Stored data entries
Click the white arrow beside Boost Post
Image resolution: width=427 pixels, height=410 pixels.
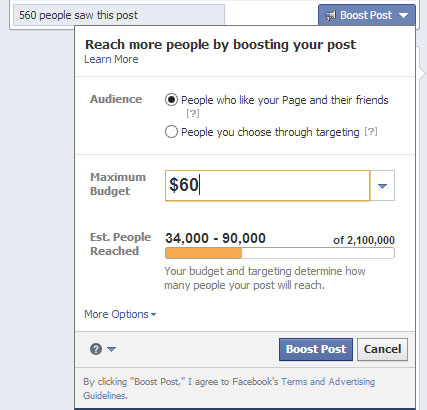[x=403, y=15]
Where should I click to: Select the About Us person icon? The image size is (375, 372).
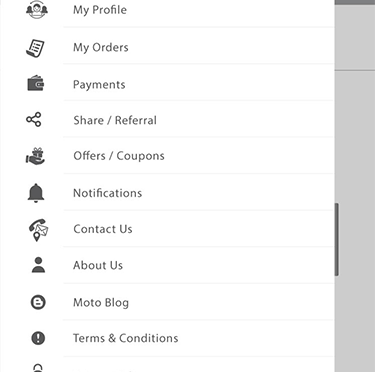[38, 265]
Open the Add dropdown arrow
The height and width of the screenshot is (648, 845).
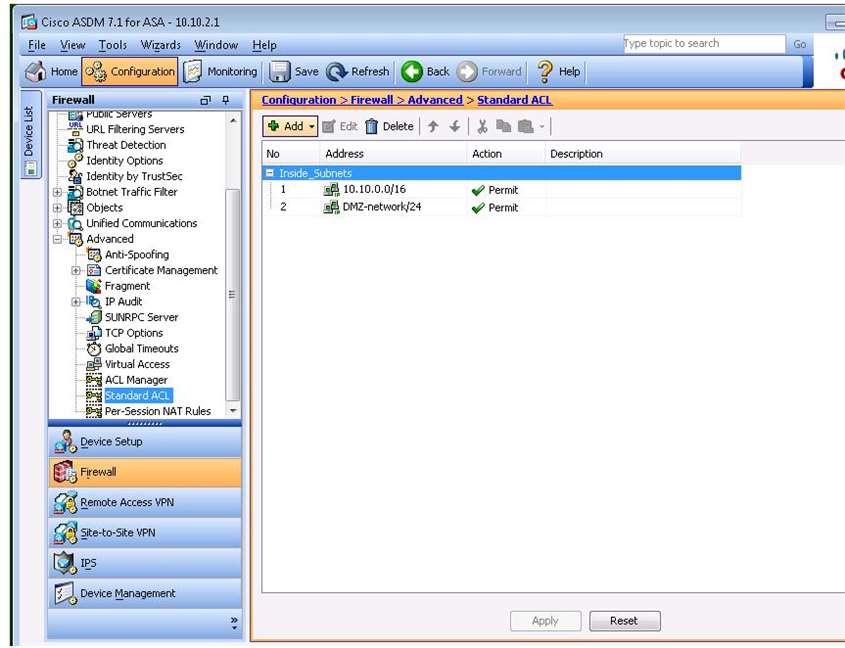(312, 127)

### The task
Only the lines from the one containing "Image resolution: width=427" through the last line of the data above, both included, belong in the reply, each restated exactly and without pictures.

### Answer below
Image resolution: width=427 pixels, height=410 pixels.
[x=403, y=15]
Where should I click to: Select the About Us person icon? The image size is (375, 372).
[38, 265]
Open the Add dropdown arrow
The height and width of the screenshot is (648, 845).
(312, 127)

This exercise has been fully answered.